Sarah Michelle Gellar in Southland Tales. Photo: Publicity image from movie company
Southland Tales seeing an audience virtually 10 years later would not mark the first time one of Kellys cinemas gained esteem upon second( or third) glance. Donnie Darko grossed a scant $517,375 when it was released a month after 9/11. When it observed a huge audience on video and DVD, Kelly became a hot commodity, an heir apparent to the surrealist tradition of directors like David Lynch. Sometimes, the wind is at your back. Sometimes, its at your front, Kelly tells about the ups and downs of his career. Darko remains his greatest up, a cinema thats become a touchstone work for the generation that grew up with it. Darko was a disaster at Sundance too, he tells me. No one remembers that, but it was. Im grateful for any rosy light of hindsight. I remember it took us almost six months to sell the movie. It almost ran immediately to the Starz network. We had to beg them to set it in theaters. Christopher Nolan stepped in and convinced Newmarket to set it in theaters.
After those issues, Kelly could have gone the expected road and taken on a big-budget studio tentpole. He could have directed the sequel, which he declined to do( it aimed up being terrible and running straight-out to DVD ). Instead, he preferred this peculiar, dense narrative about the decline of American power.
President-elect Donald Trump was only a reality show curiosity when Southland Tales was released, but his mixture of profane and pious could easily have constructed him a character in the film. I think that Donald Trump is this grotesque inevitability that has get this far because there was something really, really dangerous hiding beneath the surface, that has been hiding beneath the surface for many, many years. The Republicans Kelly imagined in Southland Tales were the neocon religion zealots that seem nearly quaint to modern eyes. They seemed like the ultimate boogeymen in 2007, but as Kelly points out , no one in the Bush family would even show up at the RNC[ Republican national convention ].

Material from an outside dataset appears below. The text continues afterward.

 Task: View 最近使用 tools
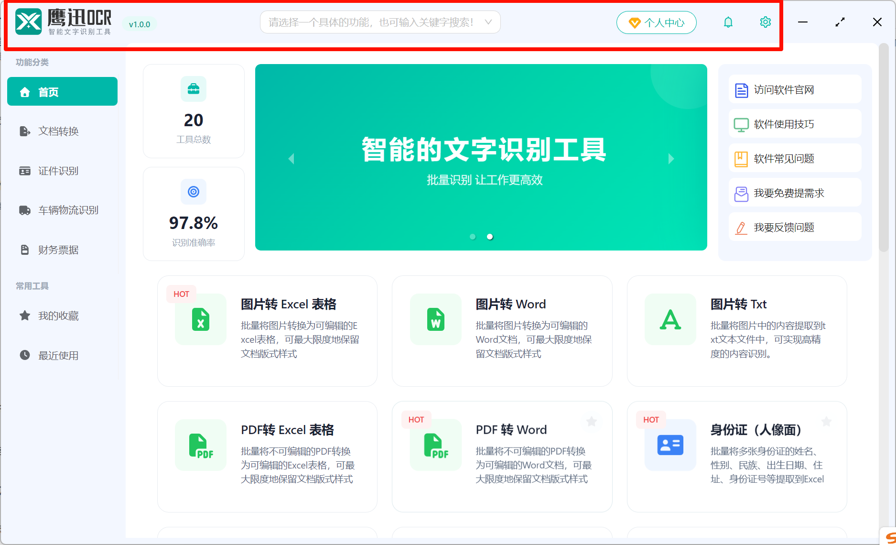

What Southland Tales expressed better than most politically charged films of the Bush era was the sentiment that it would get worse, that something had been unleashed that could not be put back. At the time that we were making Southland Tales, it was Iraq war and Britney Spears. That dichotomy on your Tv screen. The branding and everything was happening. It seemed inevitable that all individuals would start to co-opt branding. Social media hadnt really explosion yet. To see politicians going after one another on Twitter, its bizarre. To consider Elizabeth Warren quoting the monorail on the Simpsons. To ensure legislators co-opting this millennial social media branding, its a blur of the lines.
Each of his three cinemas reflects that sheepish rebellion that is part of his personality. Donnie Darko was a mostly passive protagonist struggling against both the oppressive system of high school and the levers of fate that he could only pull at the films climax. Boxer Santaros is a pawn in a conflict between fascism and socialism, religion and science, and love and demise. Eventually, those characters succumb to a power greater than any on Ground, something unknowable. So does Kelly guess all this is down to higher power pulling the strings?
I dont suppose any of this happened by collision. Thats just depressing and absurd, in my opinion, he answers. I do think theres a design to things, and we can never hope to know it in any of our lifetimes. Portion of current challenges is trying to make sense of it. Thats whats cathartic for me as an artist, to try to make sense of it.
Read more: www.theguardian.com
The post Donnie Darko director Richard Kelly: ‘Sometimes films require time to marinate’ appeared first on Top Rated Solar Panels.